+++ Selected passage +++
Get to know: Katharina Lange, IMD Professor of Leadership
Good leaders speak with an open heart, admit they don’t know it all and are open to learning, says IMD Professor of Leadership.
What are you working on at the moment?
Since starting at IMD last year, I have intensified my work on resilience as the pandemic has spurred interest in this topic – I feel a little like a wartime profiteer. I have interviewed executives on how they weather storms, build resilience as leaders and how they build resilience into their organizations and operations.
An interesting “collateral” coming out of the resilience interviews was a case study that my colleague Tawfik Jelassi and I are writing about digital transformation at Zuellig Pharma. John Davison, the former CEO of Zuellig Pharma, allowed us to document the successful transformation of the traditional pharmaceutical distributor into a modern, data-driven company. As a result of the transformation, the company fared well during the pandemic – a true test of resilience.
What quality do you admire most in a leader?
For almost 10 years, I have been looking into servant leadership. We know that leaders who serve their organizations, not themselves, achieve better results in both the short- and long-term. They are humble and act in the interest of their cause to find the best outcome for all parties involved.
+++ Given data +++
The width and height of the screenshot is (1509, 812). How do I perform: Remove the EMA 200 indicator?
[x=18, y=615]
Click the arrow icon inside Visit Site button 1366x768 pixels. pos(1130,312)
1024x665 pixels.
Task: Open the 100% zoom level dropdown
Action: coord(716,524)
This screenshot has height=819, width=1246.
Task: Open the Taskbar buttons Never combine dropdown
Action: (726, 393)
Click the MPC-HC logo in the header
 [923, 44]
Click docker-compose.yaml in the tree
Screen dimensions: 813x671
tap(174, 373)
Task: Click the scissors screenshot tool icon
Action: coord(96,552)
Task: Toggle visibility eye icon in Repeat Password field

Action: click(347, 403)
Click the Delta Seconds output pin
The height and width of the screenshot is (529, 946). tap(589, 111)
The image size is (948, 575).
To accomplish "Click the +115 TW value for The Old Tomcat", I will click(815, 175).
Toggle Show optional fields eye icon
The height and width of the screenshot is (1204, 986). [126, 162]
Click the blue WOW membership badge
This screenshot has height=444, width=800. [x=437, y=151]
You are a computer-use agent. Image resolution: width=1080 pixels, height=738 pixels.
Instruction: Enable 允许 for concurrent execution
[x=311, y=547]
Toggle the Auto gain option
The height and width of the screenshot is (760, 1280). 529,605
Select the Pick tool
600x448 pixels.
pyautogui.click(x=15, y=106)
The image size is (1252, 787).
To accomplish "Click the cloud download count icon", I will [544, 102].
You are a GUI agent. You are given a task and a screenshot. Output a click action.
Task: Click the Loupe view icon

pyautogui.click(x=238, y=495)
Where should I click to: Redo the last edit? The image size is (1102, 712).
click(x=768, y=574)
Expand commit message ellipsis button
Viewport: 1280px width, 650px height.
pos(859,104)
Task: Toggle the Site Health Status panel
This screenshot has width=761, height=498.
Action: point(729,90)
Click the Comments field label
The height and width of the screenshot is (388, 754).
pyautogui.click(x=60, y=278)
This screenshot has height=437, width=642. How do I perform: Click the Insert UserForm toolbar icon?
+++
*Exercises to complete*
1. Answer these questions using the interview with Katharina Lange:
(a) Who is writing the case study with Lange?
(b) How long has Lange been looking into servant leadership?
(c) Which company's transformation does the case study document?
2. For each statement, state whether it agrees with the interview with Katharina Lange, and quote the words of the interview that decide it.
(a) Lange started at IMD last year.
(b) John Davison is the current CEO of Zuellig Pharma.
(c) Servant leaders act in their own interest.
3. Extend the interview with Katharina Lange, picking up after its final sentence.

*Answers*
1.
(a) Tawfik Jelassi
(b) For almost 10 years
(c) Zuellig Pharma

2.
(a) Yes: "Since starting at IMD last year"
(b) No: "John Davison, the former CEO of Zuellig Pharma"
(c) No: "They are humble and act in the interest of their cause to find the best outcome for all parties involved."

3.
Another quality I admire in leaders is being able to speak from the heart. They connect with a language that is accessible, relatable and simple – not simplistic. Weak leaders need to hide behind monstrous and complex language. Self-confident, humble leaders don`t have to. The research clearly shows that humble leaders are more effective than charismatic ones, particularly when there is narcissistic overlay. Unfortunately, we, as human beings, tend to flock to charismatic leaders in times of crisis as we hope to find comfort and relief in a strong hero type.
If you had the power to make one decision to change the world what would it be?
I wish I had the power to get rid of any kind of tribalism or partisanship. We know that the rate of survival in a hostile environment is higher when we form tribes, but we should be able to modify our approach and look beyond our instincts. Building coalitions beyond tribal boundaries is a far more productive strategy.
One colleague who deeply inspired me in this regard was Ann Florini, Professor of Public Policy at Singapore Management University (SMU) who is now at Thunderbird Business School at Arizona State University. She teaches about collaborations that make real impact on complex, transnational problems such as pandemics, terrorism or environmental pollution. She gives the example of an alliance between the FBI, an NGO and paying institutions such as banks and credit card companies. This unlikely coalition – just imagine the different mindsets – successfully moved the needle against child pornography.
What triggered your interest in your specialization?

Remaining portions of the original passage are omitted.